** Dataset content follows **

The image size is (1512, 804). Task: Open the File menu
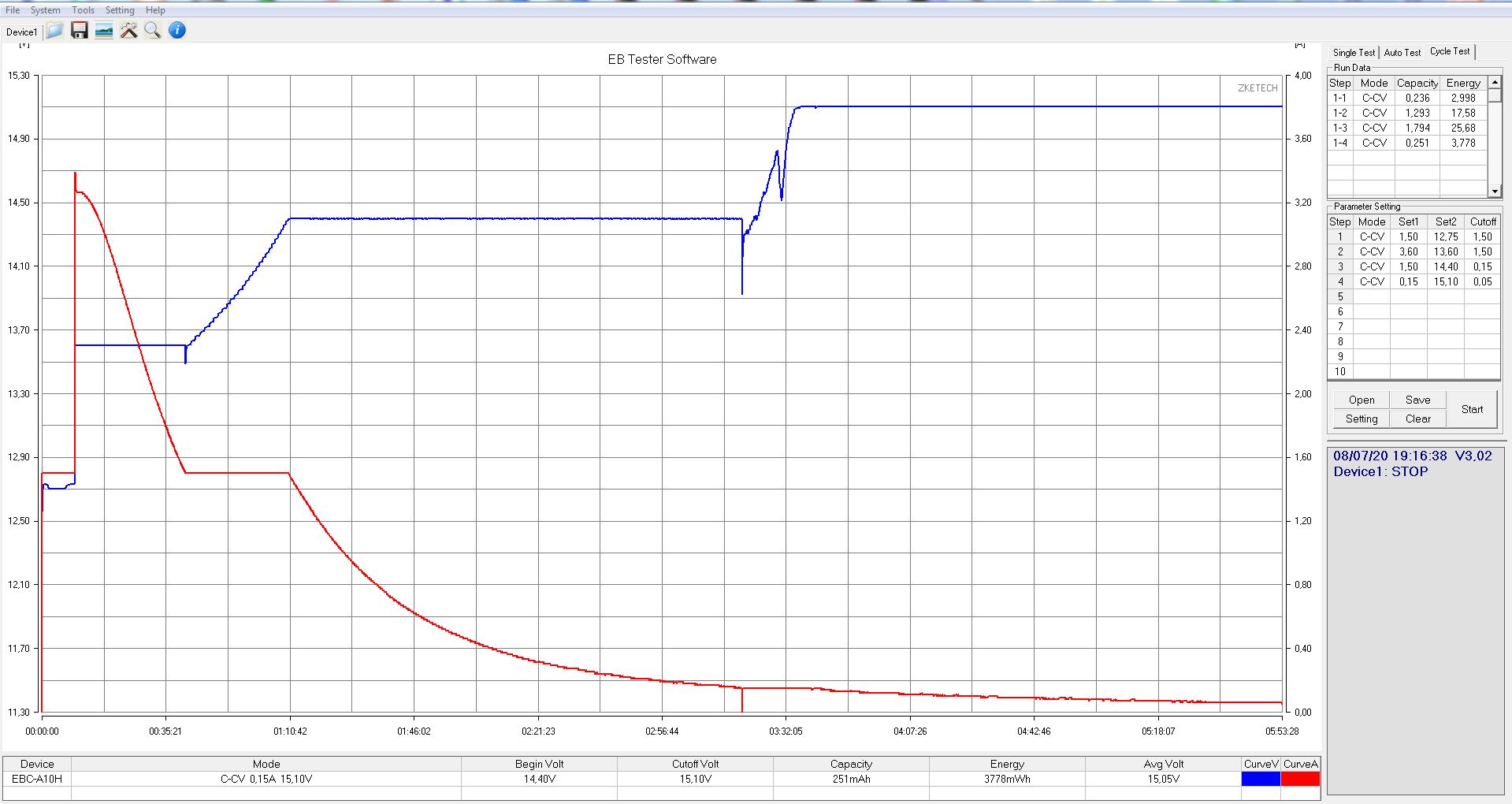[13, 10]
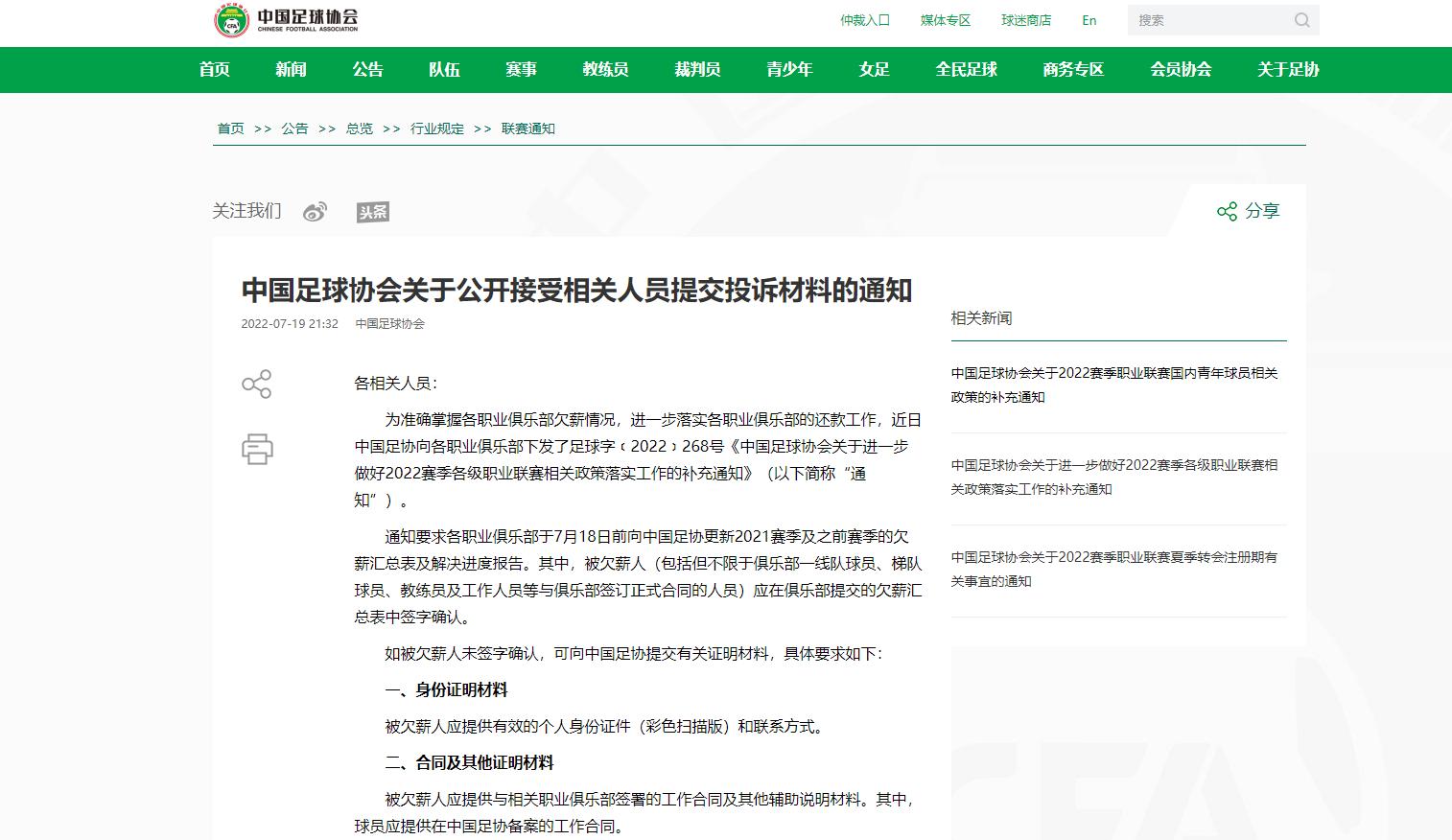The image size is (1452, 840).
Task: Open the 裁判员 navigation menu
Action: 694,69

** End of Dataset content **

* [Exercise description]: Once the images are dropped, set down the remaining material word for word.

* [Solution to the exercise]:
The image size is (1512, 804). Task: Open the File menu
[13, 10]
The image size is (1452, 840).
Task: Open the 裁判员 navigation menu
Action: 694,69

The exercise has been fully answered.